Armed with a silenced pistol, you can try to do this like the Bond of the movies would do, but seeing as the Bond of the movies has a license to kill, you might as well enjoy yourselves, and this game offers enjoyment all over the place.

Knowing that the controller is not a perfect replacement for a keyboard and mouse, GoldenEye employs a few options for players to be accurate. A button to aim will allow you to line up headshots, hopefully ensuring a swift conclusion to a firefight, but - on the easiest difficulty at least - a kind of soft aim-assist will swing your gun towards an enemy, should an enemy be close enough to trigger it. No pun intended.

It doesn't conjure miracles out of thin air and does require you to at least be looking at the target in question, but when it kicks in, it gives GoldenEye more of a cinematic feel, especially when accompanied with detailed animations and the ability to shoot hats off.

I even switched to an ultrawide picture setting to make it look even better, though I can chalk that up to personal preference after having switched over to an ultrawide monitor recently.

Arms flail, bodies spin and comic faces are everywhere.

GoldenEye 007 is not a looker. Not these days. If you thought Max Payne looked particularly frightening in his first appearance, you haven't seen GoldenEye. But I can't knock it because the attention to detail to the license as a whole ought to be commended.

Just reading the mission briefings let the characters of M, Q and Miss Moneypenny shine through. Some more than others, sure, but there's a distinct Bond feel about it all.

Missions will have you complete a number of tasks depending on the missions relevance to the film, and your difficulty level. Everything from the mundane to the mighty is covered - don't kill civilians, blow up targets, get out alive. The better you do, the higher your ranking, and completing levels quickly unlocks infamous cheat codes like big head mode, so that's incentive for those who need it.
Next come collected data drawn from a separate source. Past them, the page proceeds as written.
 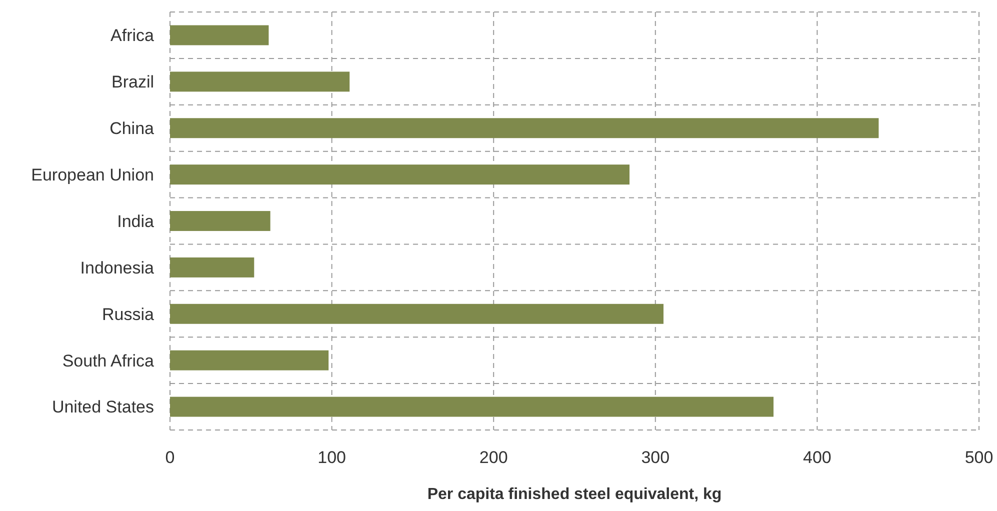 What do you see at coordinates (170, 458) in the screenshot?
I see `x-tick-label: 0` at bounding box center [170, 458]. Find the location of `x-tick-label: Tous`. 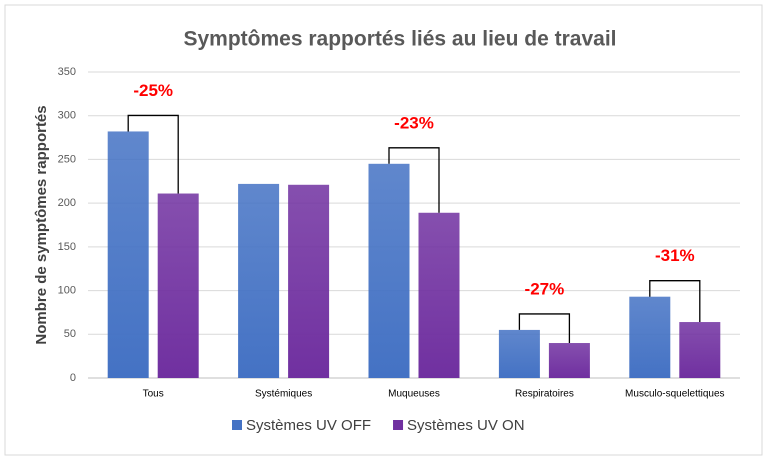

x-tick-label: Tous is located at coordinates (154, 394).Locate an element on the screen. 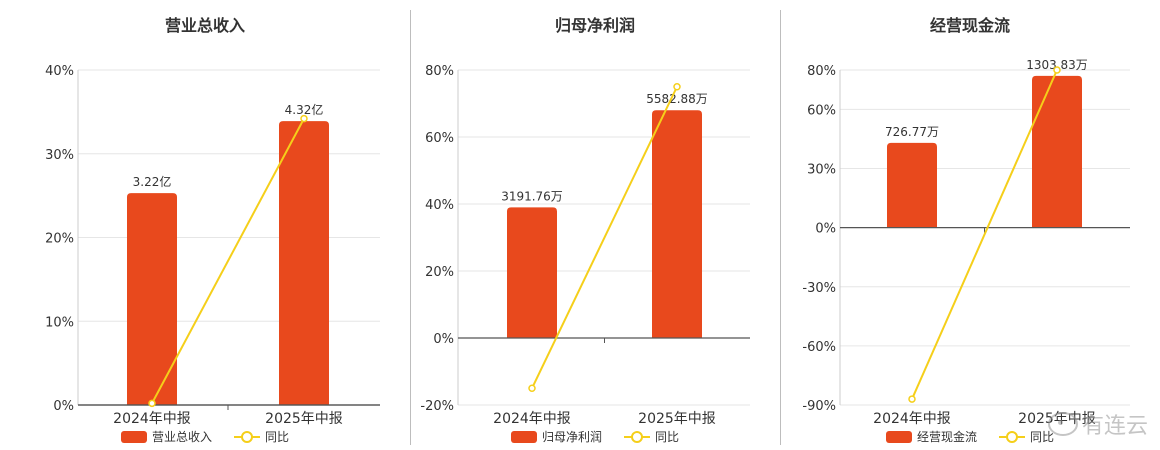 This screenshot has height=450, width=1160. chart-legend: 归母净利润 同比 is located at coordinates (595, 436).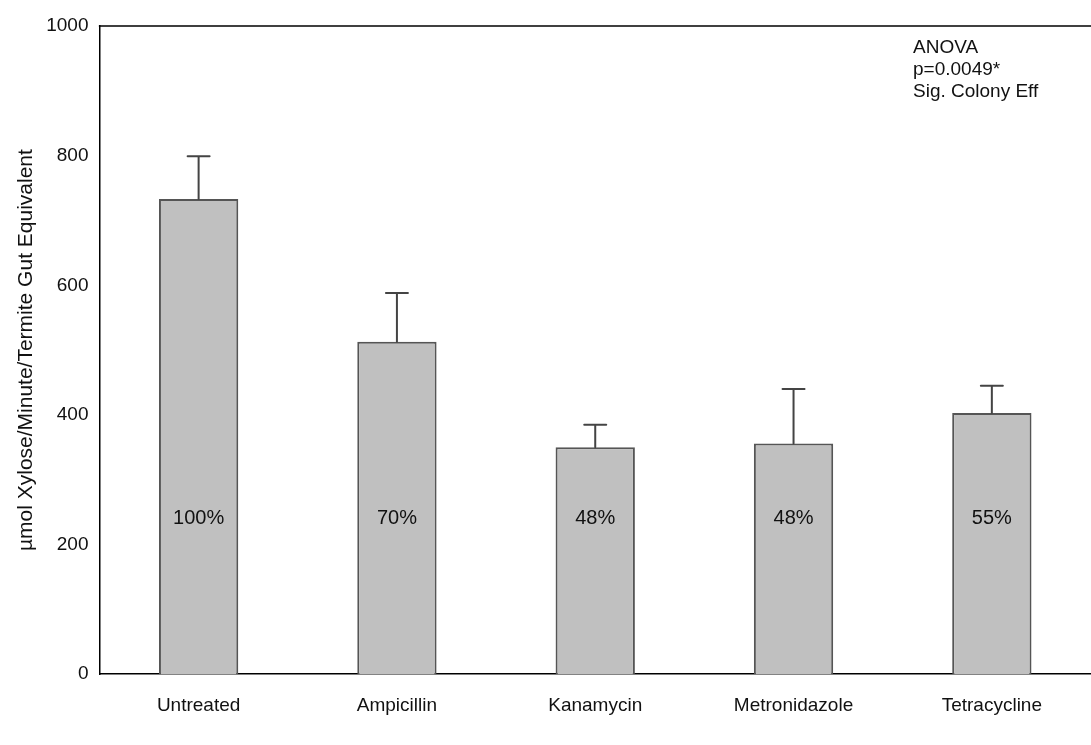 The image size is (1091, 745). I want to click on y-tick-label: 0, so click(83, 673).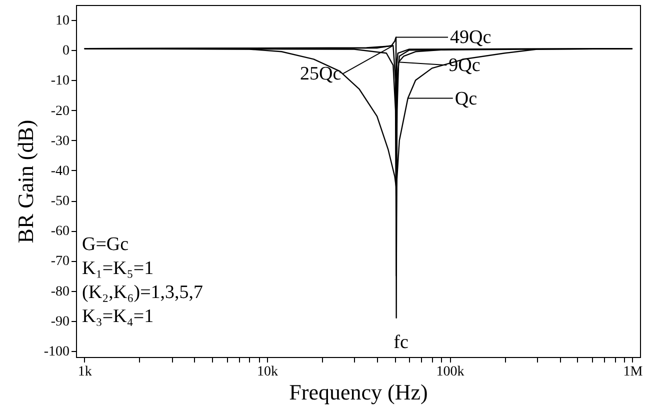 The height and width of the screenshot is (409, 646). What do you see at coordinates (466, 99) in the screenshot?
I see `annotation: Qc` at bounding box center [466, 99].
Completing levels much much quicker puts you into gaming history yourself, but I'm sliiiiightly out of those guys' league when it comes to speedrunning. I can just about get my first kill by the time an expert has completed a level - without needing to kill anyone, naturally.
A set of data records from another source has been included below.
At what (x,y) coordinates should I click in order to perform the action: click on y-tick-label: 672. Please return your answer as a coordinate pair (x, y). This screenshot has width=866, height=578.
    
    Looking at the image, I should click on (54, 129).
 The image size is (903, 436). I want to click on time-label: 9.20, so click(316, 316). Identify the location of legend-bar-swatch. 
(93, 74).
Once I found a controller layout I liked and got used to the way things worked, then - or the way I worked, which was guns blazing - how far did I actually get?
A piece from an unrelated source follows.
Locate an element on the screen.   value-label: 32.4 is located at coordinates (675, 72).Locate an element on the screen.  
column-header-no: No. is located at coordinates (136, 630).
So this was it. This was my final stand. Me, two klobbs and a missing key.

Typically, it wasn't until editing this post and checking the photos until I learned where the key was. At least, that looks awfully key like...

Final Word

GoldenEye 007 is oft-talked about for good reason. It's a blast to play and I've not even touched upon everything that makes it a masterpiece.

As the developers were unsure of which direction the game would ultimately head in, levels were designed as places, more so than playable levels, and so you can attempt to navigate them stealthily, or with some level of caution in any case, as much as you can go in like a madman. Alarms will sound and enemies will spawn in to deal with you if you're an incompetent fool, but they will skip to their silent graves if you can get the jump on them.

What is with their little hops, anyway? Strange animations, this game. Well worth a watch.

Then there's the multiplayer, of course. I can't recall ever playing it, and as far as I can remember, the closest I've come to GoldenEye multiplayer without watching it was with TimeSplitters 2 multiplayer, where those who know can see why I'd say that.

Offering plenty of replayability and enough challenges to last twenty years at least, GoldenEye 007 sits proudly and deservedly in the notable games lists, be they for the Nintendo 64, console games, first-person shooters, or blocky licensed likenesses of actors.

It's not perfect, but first-person console games had to start somewhere, and what an explosive start they had.

Play GoldenEye again sometime. You know you want to.

Fun Facts

Each cartridge contains a ZX Spectrum emulator and ten games developed by Rare, buried and cut off in the game code. You can't access the code on the console, but fan-made patches have at least picked it apart to see what was there.

GoldenEye 007, developed by Rare, first released in 1997.
Version played: Nintendo 64, 1997, also via emulation.